> [Provided text]:
----------------

# Snowboard Bag



## Thinker (May 6, 2018)

Hello! I checked this topic and didn't see anything come up for a while. I currently have a Burton Wheelie Gig bag but it ripped after several trips. Customer service says warranty doesn't cover it since it looks like it's damage from the airline. So I'm between buying another Burton Wheelie or a Dakine Low Roller. Does anybody have experience with both?


----------



## korer (Apr 7, 2021)

I have the low roller only been using for one season and am pretty haply with it. In the past I had another Dakine with straps only and without wheels, it had been ripped like 6 cm at one spot. Glued and taped, wife is still using it.


----------



## SushiLover (Sep 17, 2020)

I have a Dakine Low Roller and a Dakine Tour. I use the Dakine Low Roller for travelling on a plane and I use the tour if I'm going away local by car. I had the low roller for over 4 or 5 years and no issue with the straps, zippers or wheels. Very good quality!!


----------



## SandPounder (Apr 8, 2021)

Dakine LowRoller is a nice bag for sure. I current love my Rome Cache board bag. I've had it for a few years, and have been to Europe, Canada and Mt. Baker with it. Bombproof and fits a ton of gear.

----------------

> [Entries shown]:
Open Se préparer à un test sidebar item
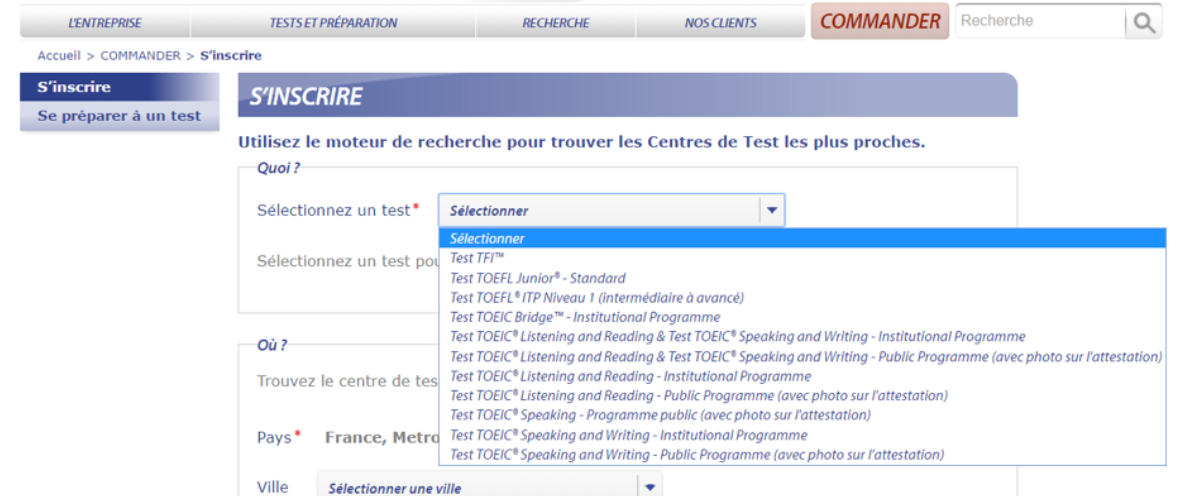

----------------

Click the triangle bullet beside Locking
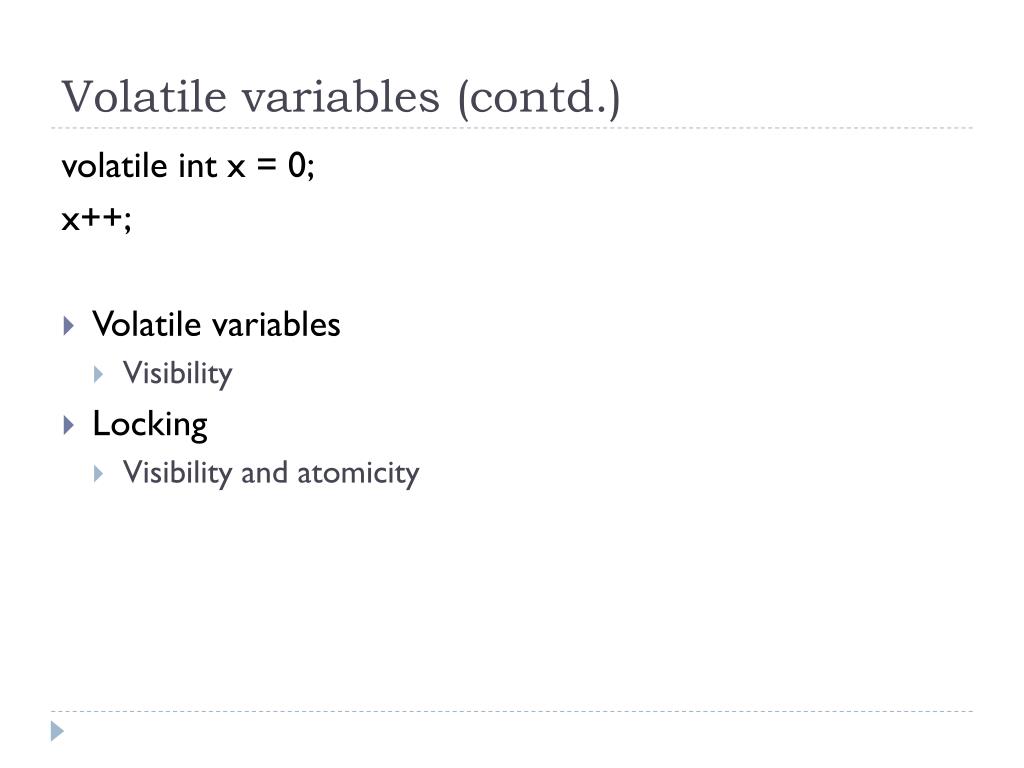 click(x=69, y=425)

----------------

> [Problems]:
a – Summarize the snowboard bag thread in two sentences.
b – Using the snowboard bag thread, say whether each statement agrees with it, answering yes or no and quoting the words that decide it. (i) Burton customer service covered the ripped bag under warranty. (ii) SushiLover uses the Dakine Tour for local trips by car. (iii) korer has used the Low Roller for several seasons.

> [Task-by-task answers]:
a – A poster whose Burton Wheelie Gig bag ripped, and whose warranty claim was refused because the damage looked like it came from the airline, asks whether to buy another Burton Wheelie or a Dakine Low Roller. The replies favor the Dakine Low Roller, with one owner reporting no problems with straps, zippers or wheels after over 4 or 5 years, and another poster praises a Rome Cache board bag as bombproof and able to fit a ton of gear.

b –
(i) No: "Customer service says warranty doesn't cover it since it looks like it's damage from the airline."
(ii) Yes: "I use the tour if I'm going away local by car."
(iii) No: "I have the low roller only been using for one season"